§ DIRECTIONS: Please write out the data again, from the line with "You are a computer-use agent. The" up to and including the line with "[x=727, y=40]", and shift every coordinate in the answers up by 28 while keeping everything else the same. Leave the pictures out.

§ EXCERPTED RECORDS:
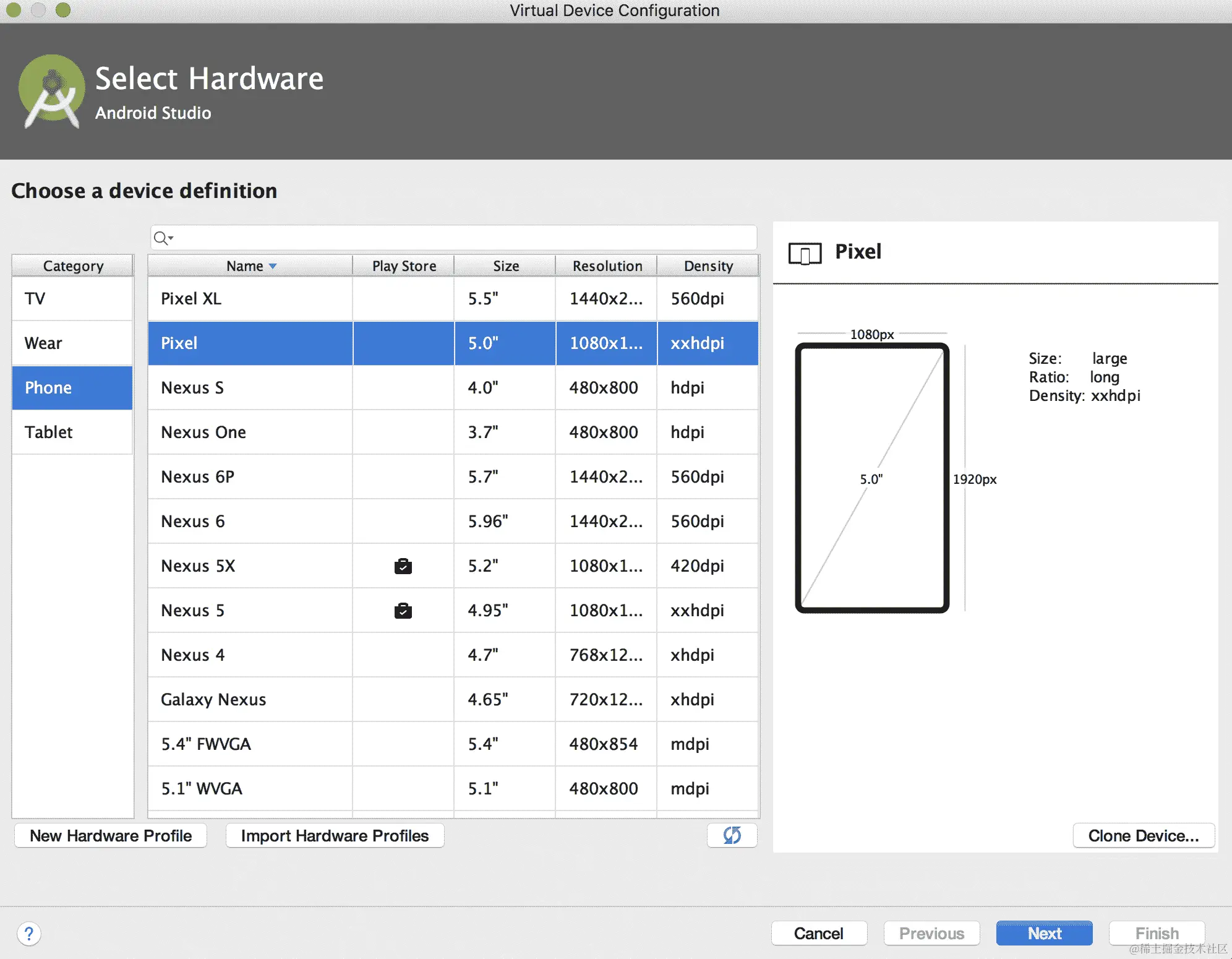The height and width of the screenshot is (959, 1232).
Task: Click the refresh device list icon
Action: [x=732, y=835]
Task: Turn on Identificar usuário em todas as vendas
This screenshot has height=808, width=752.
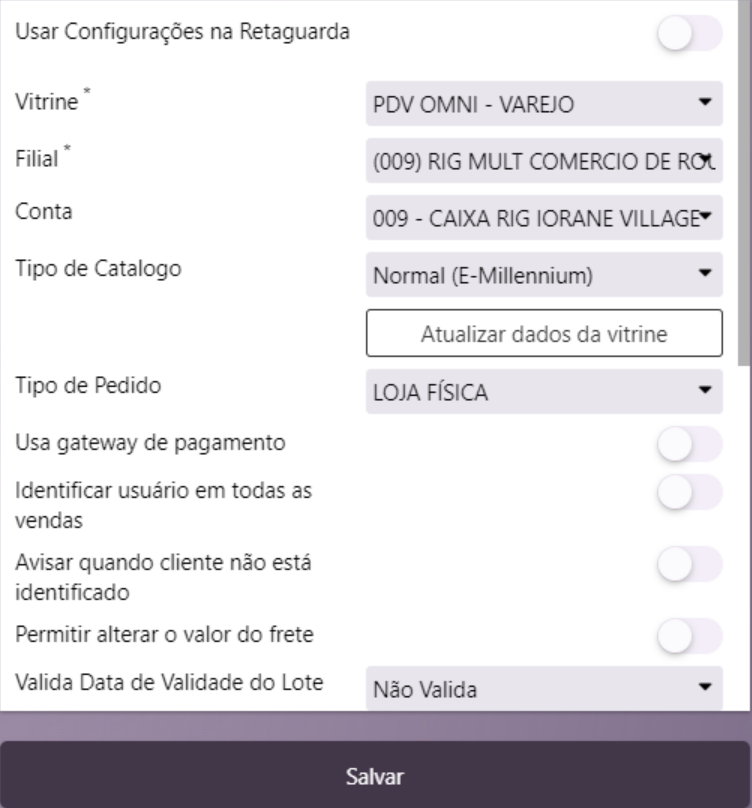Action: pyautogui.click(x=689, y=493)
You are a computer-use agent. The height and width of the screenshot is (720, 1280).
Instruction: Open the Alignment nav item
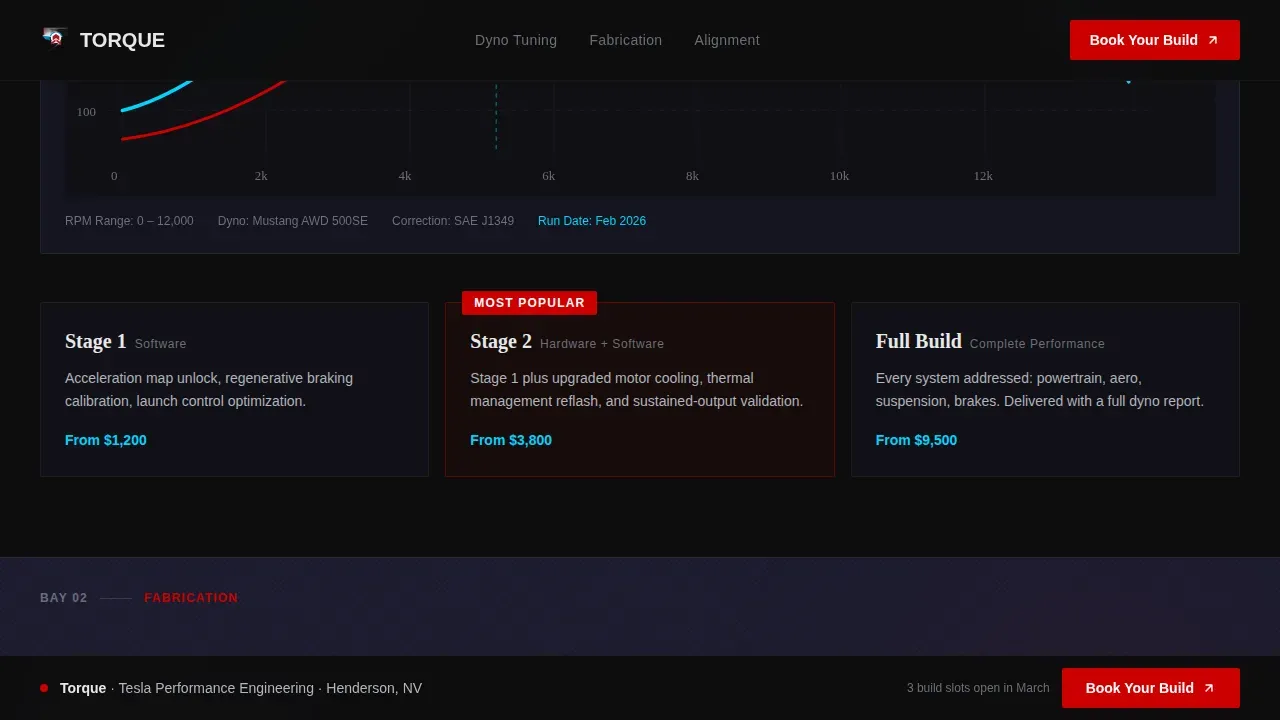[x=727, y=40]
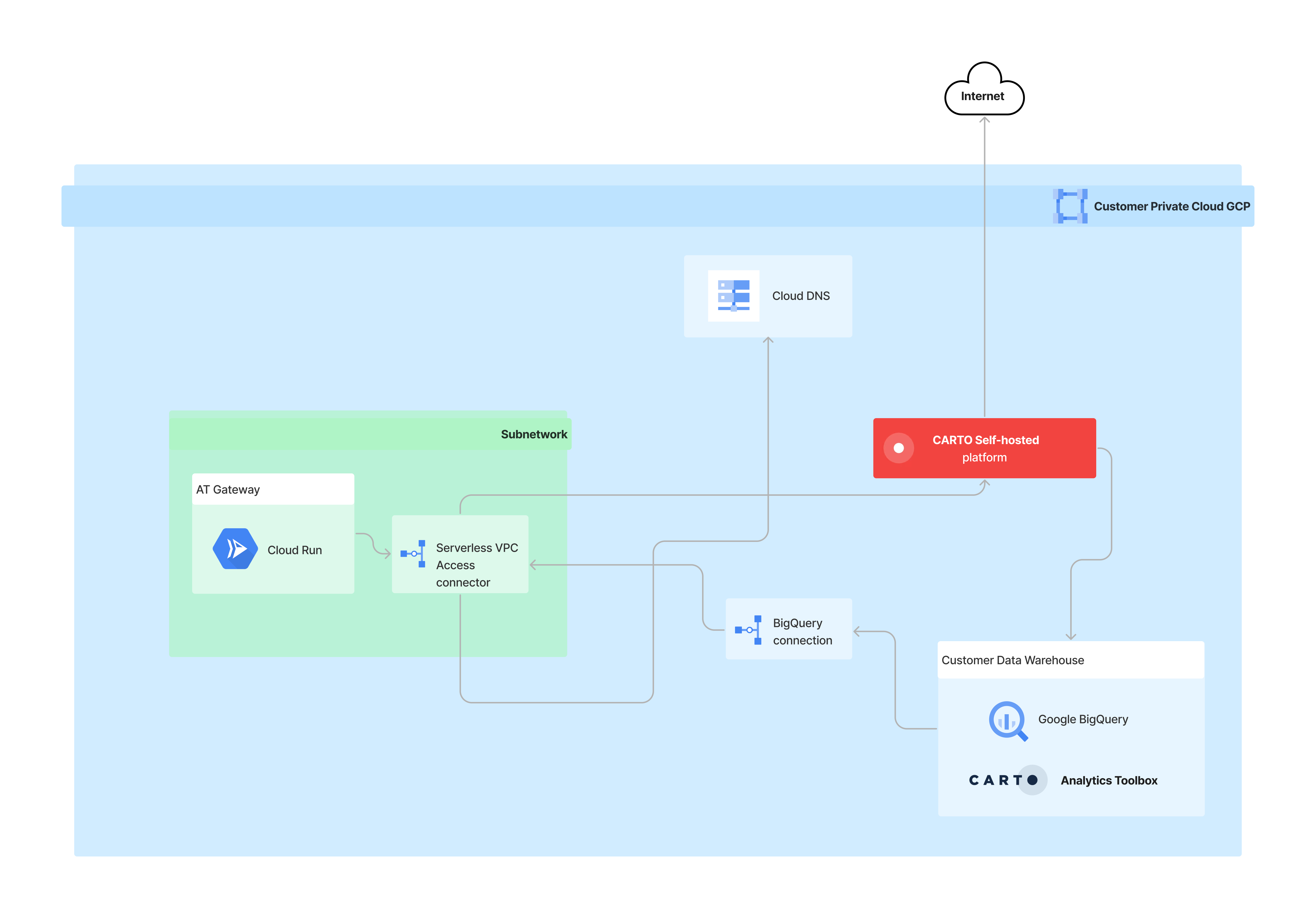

* * *

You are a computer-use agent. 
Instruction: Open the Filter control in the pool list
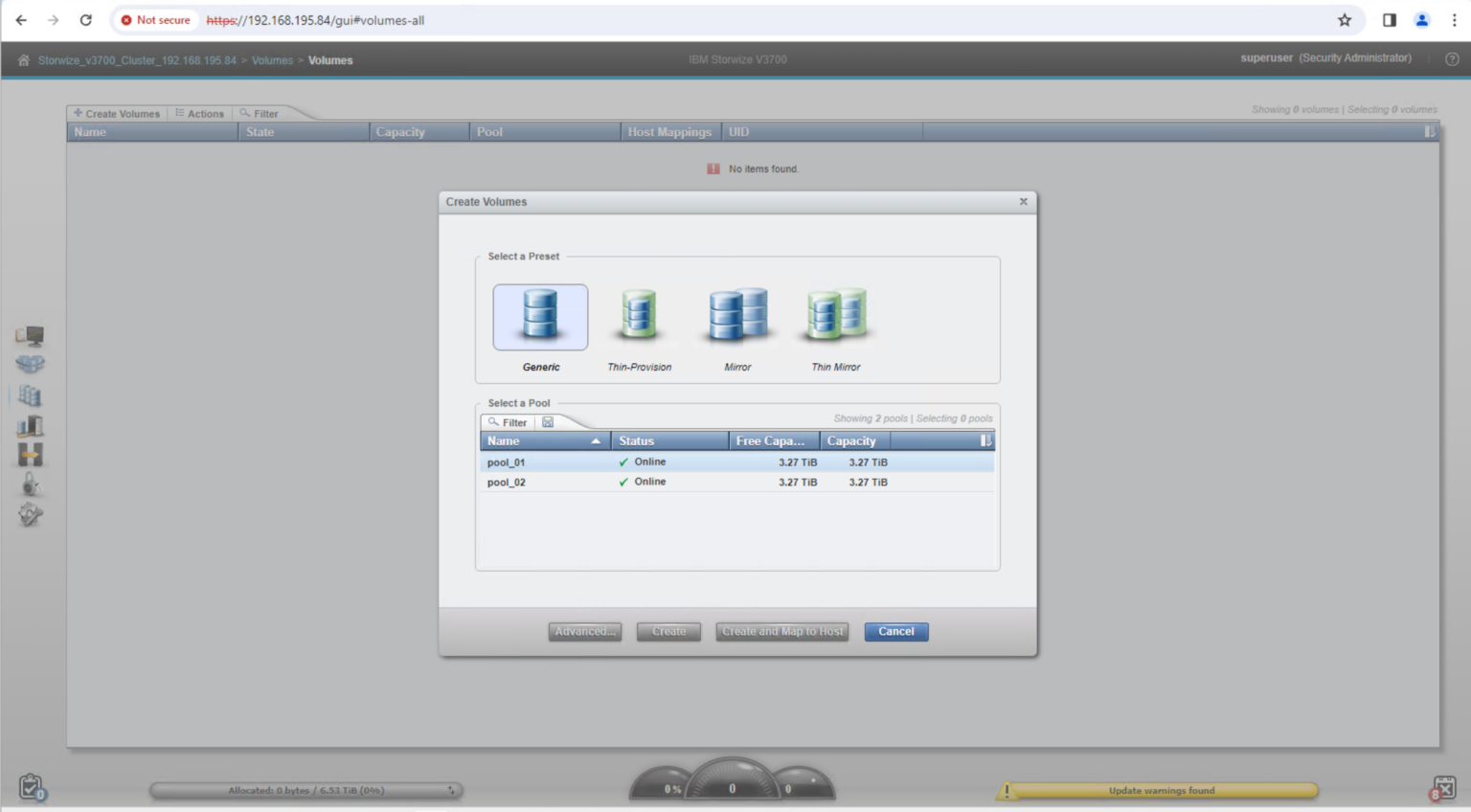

§ SOLVED EXERCISE:
You are a computer-use agent. The height and width of the screenshot is (720, 1280).
Instruction: Open the Alignment nav item
[x=755, y=68]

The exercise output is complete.